Modelling the data and not the images in FMRI
Thomas Wilhelm Dieter M\"obius

TL;DR
This paper proposes a unified statistical modeling approach for FMRI data that integrates preprocessing steps, improving the validity of statistical tests and enhancing interpretability, especially in multicentre studies.
Contribution
It introduces a first-principles-based method that models FMRI data directly, combining preprocessing into one step and using random effects meta regression for population analysis.
Findings
Reduces false positives in FMRI analysis.
Provides a unified modeling framework for FMRI data.

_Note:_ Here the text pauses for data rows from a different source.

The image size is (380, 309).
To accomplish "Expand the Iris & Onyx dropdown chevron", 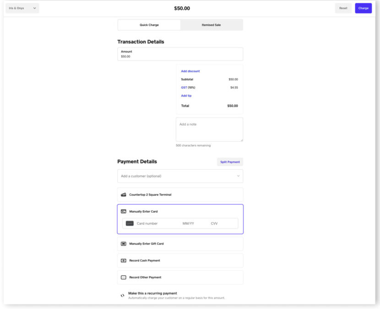I will click(x=33, y=8).
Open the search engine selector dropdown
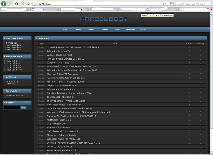 click(174, 4)
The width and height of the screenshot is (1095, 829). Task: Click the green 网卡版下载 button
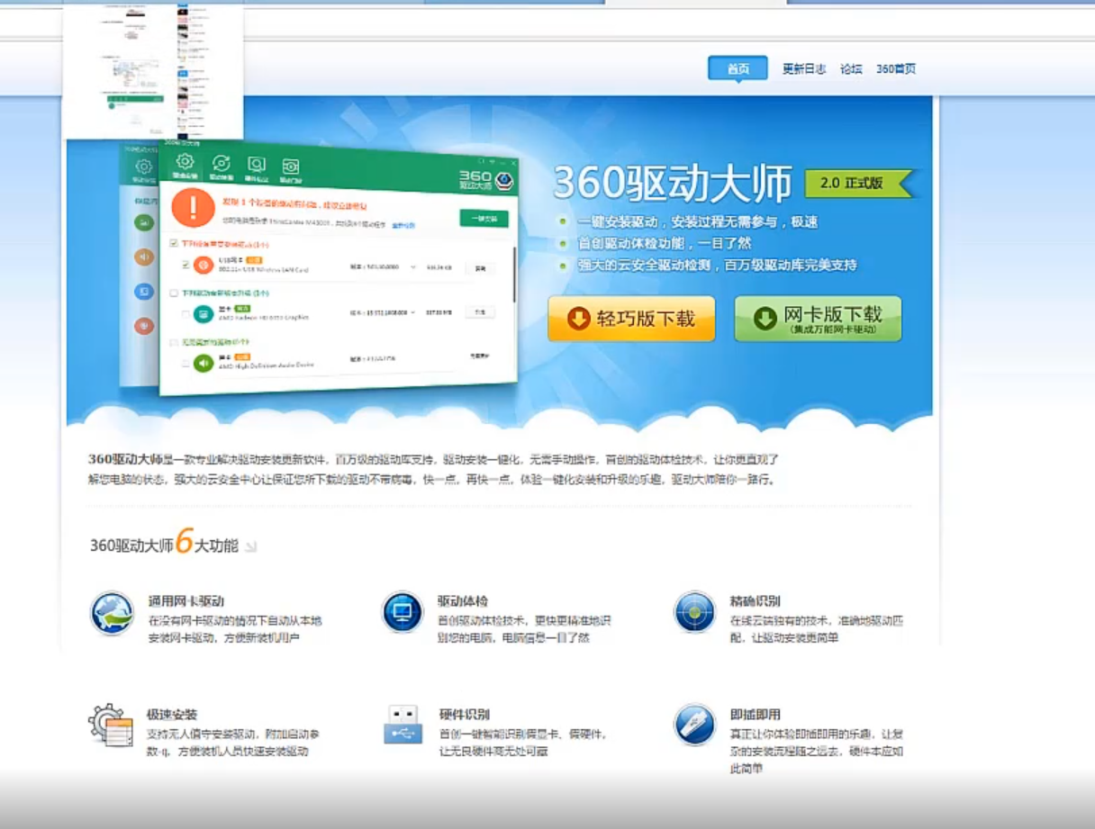pyautogui.click(x=818, y=319)
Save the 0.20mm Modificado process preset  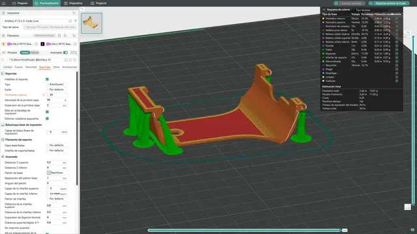[x=66, y=60]
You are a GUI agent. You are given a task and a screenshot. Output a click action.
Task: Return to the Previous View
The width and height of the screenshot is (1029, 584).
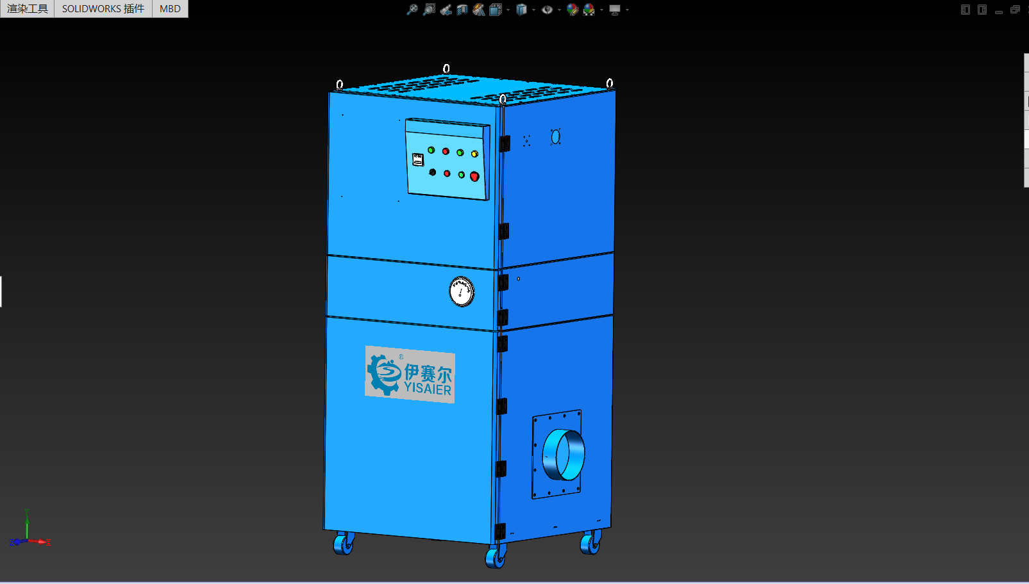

Enhances interpretability in multicentre studies.
Abstract
The standard approach to the analysis of functional magnetic resonance imaging (FMRI) data applies various preprocessing steps to the original FMRI. These preprocessings lead to a general underestimation of residual variance in the downstream analysis. This negatively impacts the type I error of statistical tests and increases the risk for reporting false positive results. A genuine approach to the statistical analysis of FMRI data of brain scans is derived from first principles that is deeply rooted in statistical test theory. The method combines all preprocessing steps of the standard approach into one single modelling step, enabling valid statistical tests to be constructed. On population level, BOLD effects are modelled by random effects meta regression models. This acknowledges that subjects are random entities, and it acknowledges that the accuracy of the BOLD signal is estimated…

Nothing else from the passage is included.